### [About this task]
The answer must be an exact copy of the lines from the one containing "Click the left" through the last line of the records, with no pictures.

Stored items
- - - -

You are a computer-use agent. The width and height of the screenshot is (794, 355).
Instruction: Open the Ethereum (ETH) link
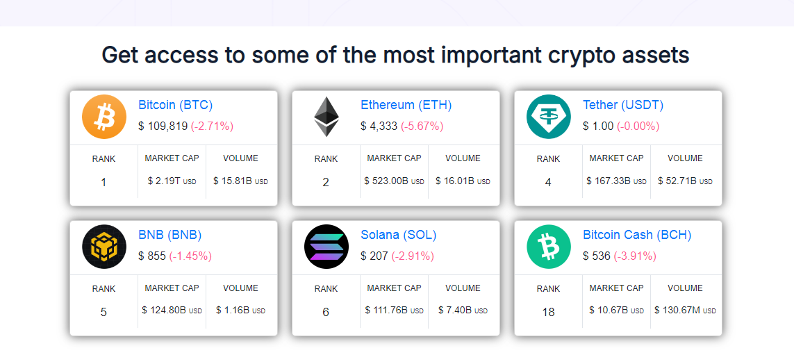(x=406, y=105)
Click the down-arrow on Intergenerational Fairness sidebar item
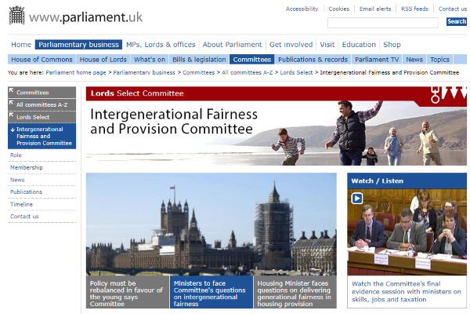Screen dimensions: 470x314 point(13,130)
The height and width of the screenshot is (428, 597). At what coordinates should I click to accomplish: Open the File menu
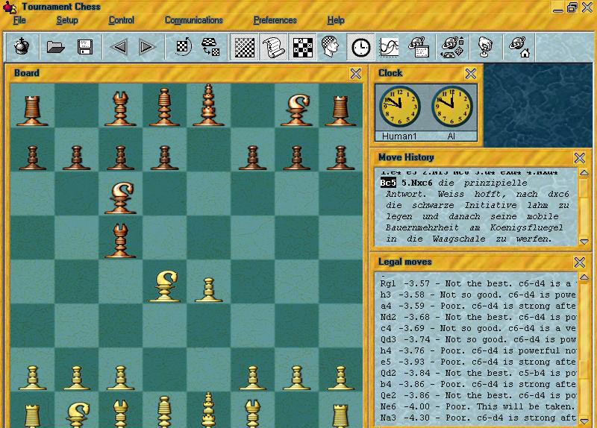click(19, 20)
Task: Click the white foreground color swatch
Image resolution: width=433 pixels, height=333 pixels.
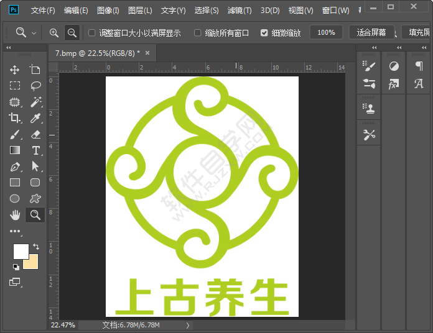Action: point(21,251)
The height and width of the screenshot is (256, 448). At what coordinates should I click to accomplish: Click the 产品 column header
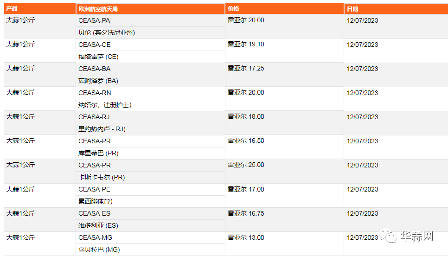tap(40, 9)
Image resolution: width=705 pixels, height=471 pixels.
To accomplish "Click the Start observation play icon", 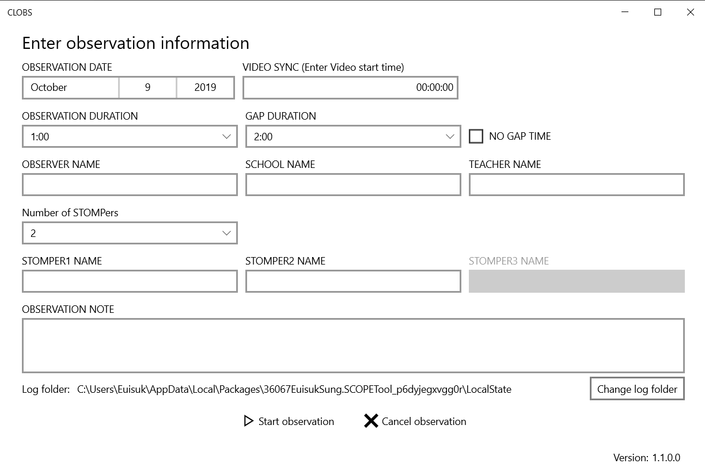I will [249, 421].
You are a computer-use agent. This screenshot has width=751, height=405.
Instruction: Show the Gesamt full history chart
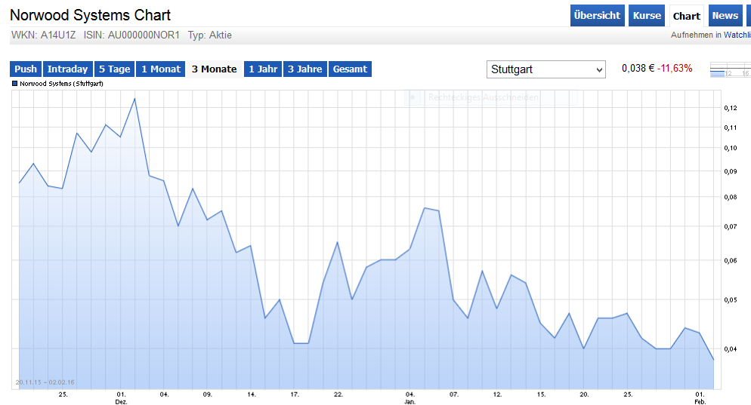[x=350, y=69]
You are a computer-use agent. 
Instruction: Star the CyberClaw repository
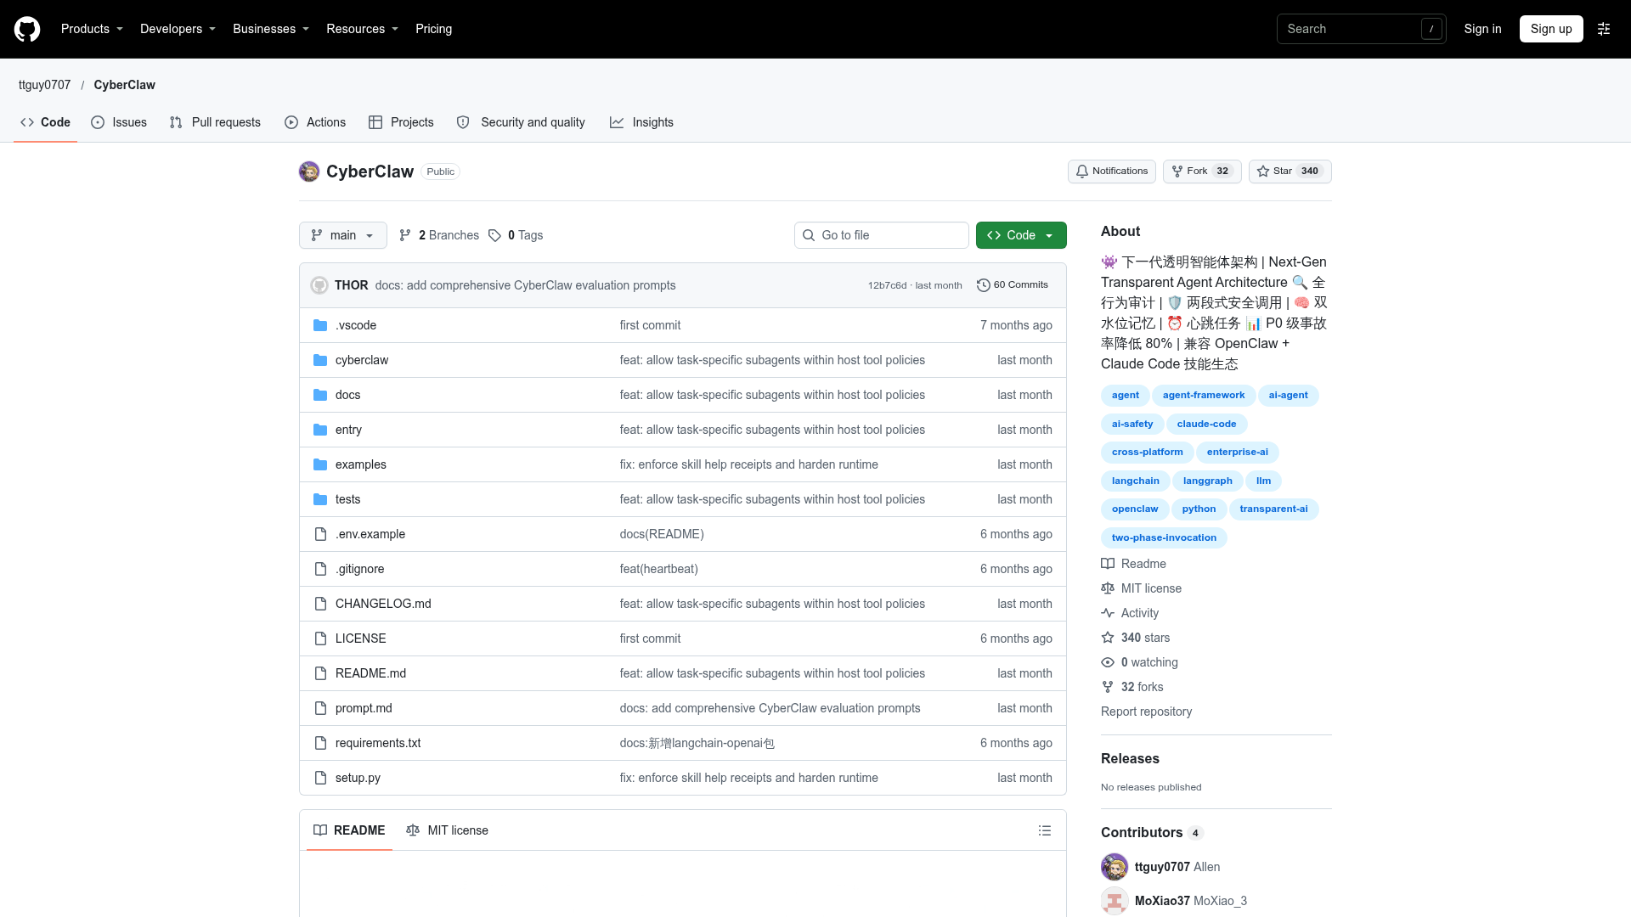(1290, 172)
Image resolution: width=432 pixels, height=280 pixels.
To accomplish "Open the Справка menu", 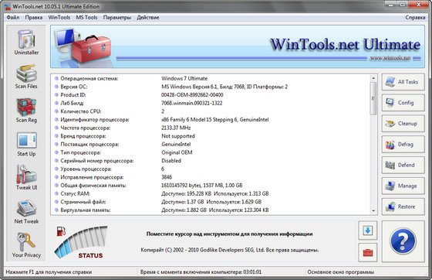I will click(415, 17).
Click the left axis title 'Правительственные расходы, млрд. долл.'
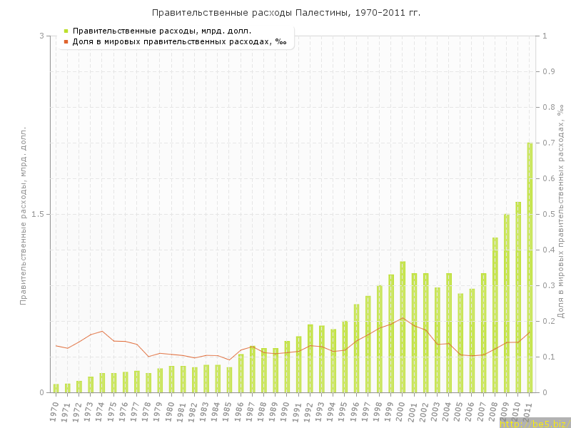 (23, 215)
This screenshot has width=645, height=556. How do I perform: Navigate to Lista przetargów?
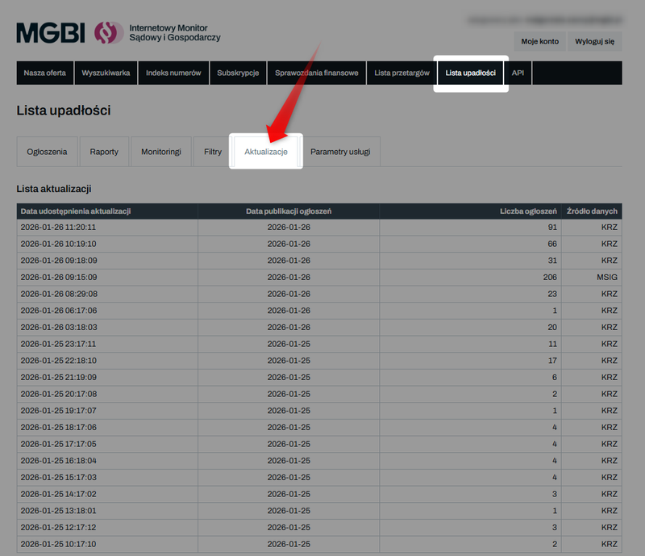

- - - -

### [Answer box]
Click the left axis title 'Правительственные расходы, млрд. долл.'
 (23, 215)
This screenshot has width=645, height=556. How do I perform: Navigate to Lista przetargów?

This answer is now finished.